Hello everyone!! I woke up at 4:44 last night, and before I woke up in the morning I dreamt that I was driving in the field in a van with Lucas, taking a short-cut to town. I needed to turn around sharply because I saw a small area that was filled with water that was blocking the way to town. So I didn’t even hesitate and didn’t slow down but made a sharp U turn and headed back to the paved 59 highway. Then the scene changed where all of a sudden I had driven straight into a really steep ditch that had a lot of water in it. I tried driving in the water but couldn’t, and then I was holding on a high bar really tightly, trying to help the van drive out but the van couldn’t go up. Then the scene changed again where Lucas and I were inside the van that had filled with water about 3/4 ways up. I stuck my hand in the water and turned the keys to the left to turn the ignition off and I pulled out the keys -this was easy. Then I felt with my hand in the water and quickly found my black purse that was floating just underneath the surface of the water. Then the scene changed where we had gotten out of the van and ditch and I saw my opened wallet. My real wallet isn’t as big as what I saw in my dream; I saw three rows of many cards, and because they were all laminated, they weren’t damaged.
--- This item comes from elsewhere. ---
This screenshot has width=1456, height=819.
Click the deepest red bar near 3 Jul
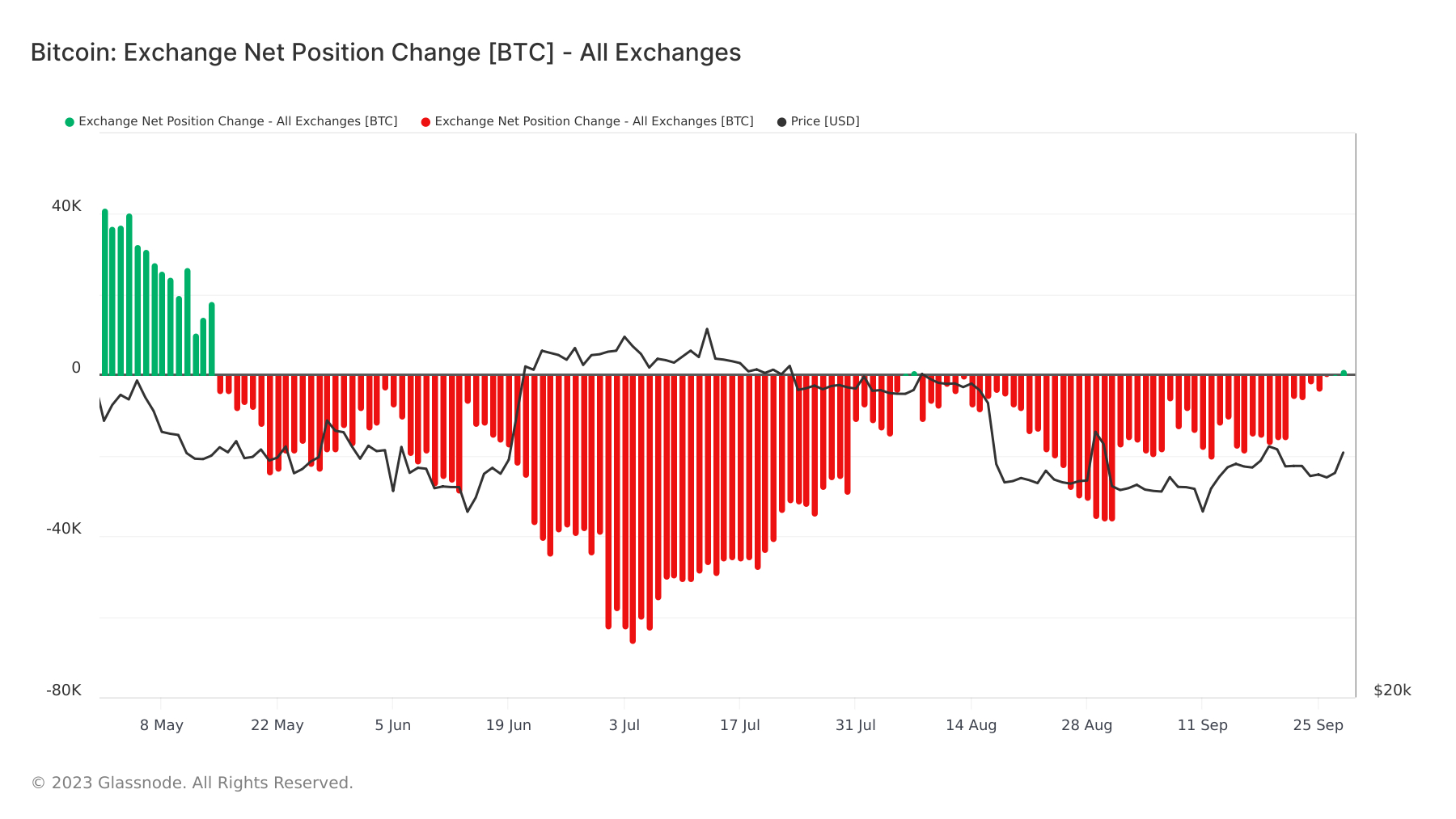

Then I was on a flat escalator that moved me forward and around a bend and took me in front of a person at a window booth. People had left some kind of personal document there with him, and I had a pad of paper with my actual husbands name on each page. What I saw in front of me was a counter which was at the height of the window where the man was sitting, and on the counter was a row of personal documents; each person had left only one personal document, and the pad of paper that I had put down was in line with the others. This pad of paper is an actual pad of paper we’ve had in our house for a long time, but I think it’s been thrown out. The first few pages had writing on them but most of the papers had nothing written on them, besides his name on the bottom right corner. In my dream I wondered if I should rip out the pages that had writing on them and just leave that there with him, but the man indicated that I could leave the whole pad of paper there, it wouldn’t be a problem. 

Then the scene changed where I was in the crossfit room, not the actual, and I had been there in the morning. Then I had come back early afternoon, but I wasn’t allowed to take classes in the afternoon because there were others who needed to go, and by me not going would make room for them to go. The owner of the gym was there, Chrystal, who had told me I couldn’t stay, so in my dream I was going out of the building. I wished I could stay but knew it was other peoples turn. I knew that it was my husbands turn to go. 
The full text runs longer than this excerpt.